宋云笑着微微摇摇头,“郑公子如此聪明,怎么在这件事上就这么糊涂呢?”
郑飞愣愣的看着宋云,心中一片疑惑,这个问题自己早就想的头晕脑胀了,自己一个默默无闻,才来东京没几天的小老百姓,哪会有什么人想见自己?
宋云见郑飞依旧一脸的困惑,终于叹了口气道,“其实不只是公子您,就连我们在没有偷听之前也是万万想不到的,那个人不是别人,就是……”
宋云一字一句道,“当今圣上!”
“什么?”郑飞浑身猛地一震!“当今圣上……?赵佶?”
宋云闻言面色微微一变,似乎惊奇于郑飞居然敢直呼皇帝的名字,他却不知道,郑飞刚刚差一点就把赵佶的庙号宋徽宗给说了出来。
居然是他?!怎么会是他呢?!我……我怎么跟他又扯上联系了?!
郑飞快速思索起来。
我才刚来东京,又没见过什么人,除了那晚诗词会上……。
对了!诗词会!莫非又是诗词会!
郑飞心中顿时一个激灵。
莫非……是赵佶微服出宫游玩,那晚又恰巧在诗词会上目睹了自己怪异的表演。而自己最后那一首改自岳武穆词令的歌,也在阴差阳错下打动了赵佶。
一瞬间,所有的不解就都得到了解释!
难怪蔡攸那晚要派人把守云仙楼的大门!
难怪蔡攸那晚在诗词会上对自己莫名的关照!
难怪自己要被蔡攸囚禁起来!
难怪那人对自己一番莫名其妙的训话!
也难怪燕云会的人要将自己救出来!
郑飞不禁大骂自己一声真是笨猪!能令蔡京父子这般重视的人还有几个?
自己居然……与宋徽宗赵佶差点扯上联系?!
宋云看着郑飞脸色一番变化,轻笑道,“郑公子可是想通了?”
郑飞一声苦笑,“想通了,蔡京父子要我劝皇帝放弃出兵收复燕云十六州的打算,而你们,则是怕我真的说服了皇帝。是吗?”
宋云点点头,“没错。

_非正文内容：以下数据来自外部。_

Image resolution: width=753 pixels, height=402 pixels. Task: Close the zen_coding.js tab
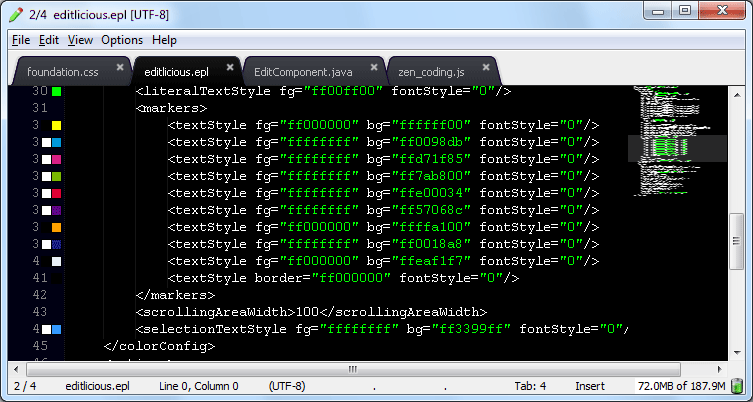[x=486, y=68]
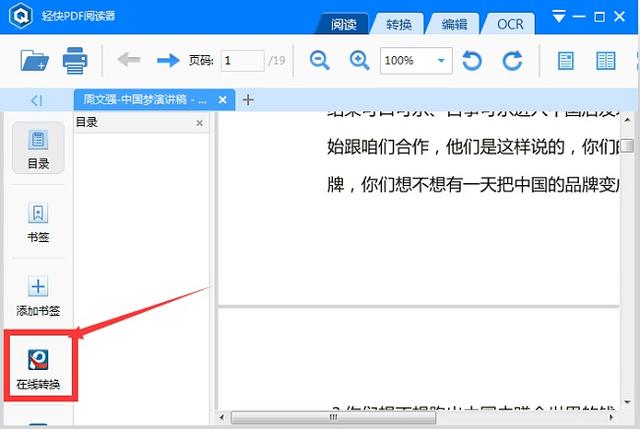Click the zoom in magnifier
Screen dimensions: 640x429
pos(359,61)
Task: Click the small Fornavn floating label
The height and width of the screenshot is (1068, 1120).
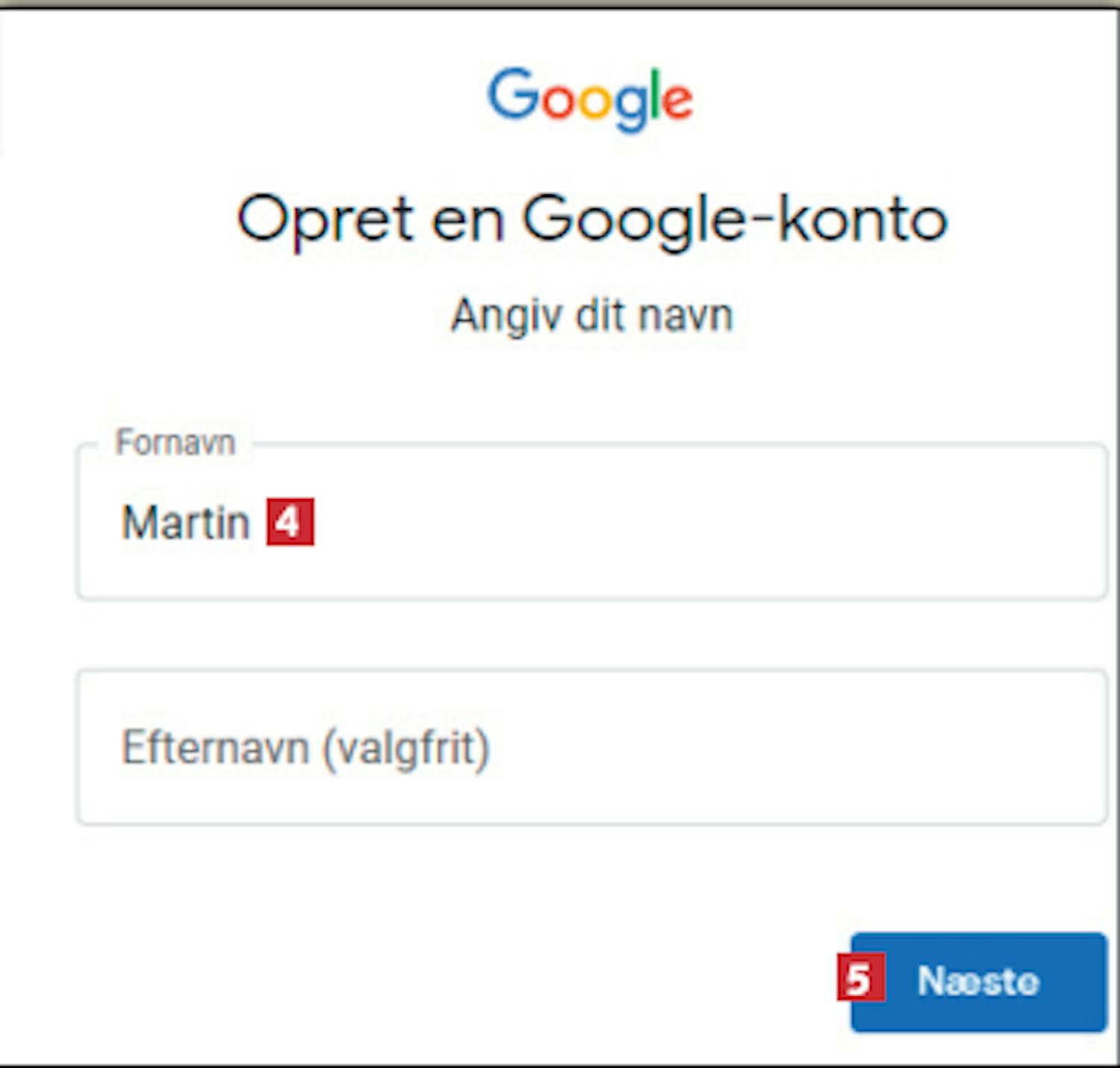Action: 175,442
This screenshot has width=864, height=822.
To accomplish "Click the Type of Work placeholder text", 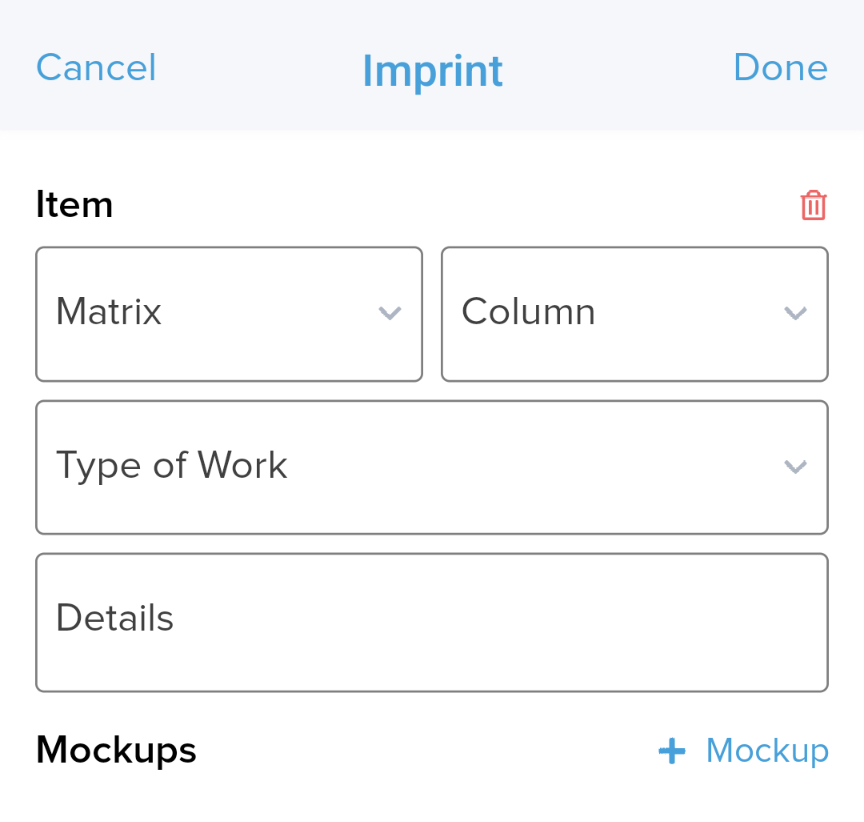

虽然我们相信能唱出那种热血歌赋的人,定然也是希望能够早日光复燕云十六州的。但郑公子身处囚室,又在蔡京父子的威逼利诱之下,难免出于自保而说一些违心的话。恰巧昨夜蔡攸似是为了让公子安心,特意减少了对公子的监管,我们便利用机会在昨夜冒险,动用了蔡府中的一切力量,将公子救了出来。”
郑飞点点头,心中也不禁一叹,就算自己真的猜到了蔡京父子的打算,在那样一种状况下,自己又该如何去做?燕云会的担忧不无道理。
想及此处,郑飞又问道,“那现在咱们这是要去哪里?”
宋云道,“小人是要带郑公子去见一个人,也是救下我和妹妹的人,他就是我们的会长。”
郑飞奇道,“你们会长?”
宋云脸上顿时露出崇拜而恭敬的表情,“说起来,我们会长的姓还是当今圣上赐予的呢。”
郑飞一听顿时一惊!不是说这燕云会不为世人所知吗?怎么他们的会长还能被皇帝赐个国姓?
燕云看出了郑飞的惊讶,又道,“其实我们会长也是从燕云十六州刚来大宋不过几年的时间,他本是辽地的汉之望族,官至光禄卿,虽享受着契丹贵族的特权,却始终心念故土,以燕云十六州重归华夏为生平大志。几年前宋官童贯使辽,我们会长冒险献计于他,童贯大喜,将我们会长改名易姓偷偷带回了大宋。我们会长又献计于圣上,极得圣上的赏识,便赐了国姓。”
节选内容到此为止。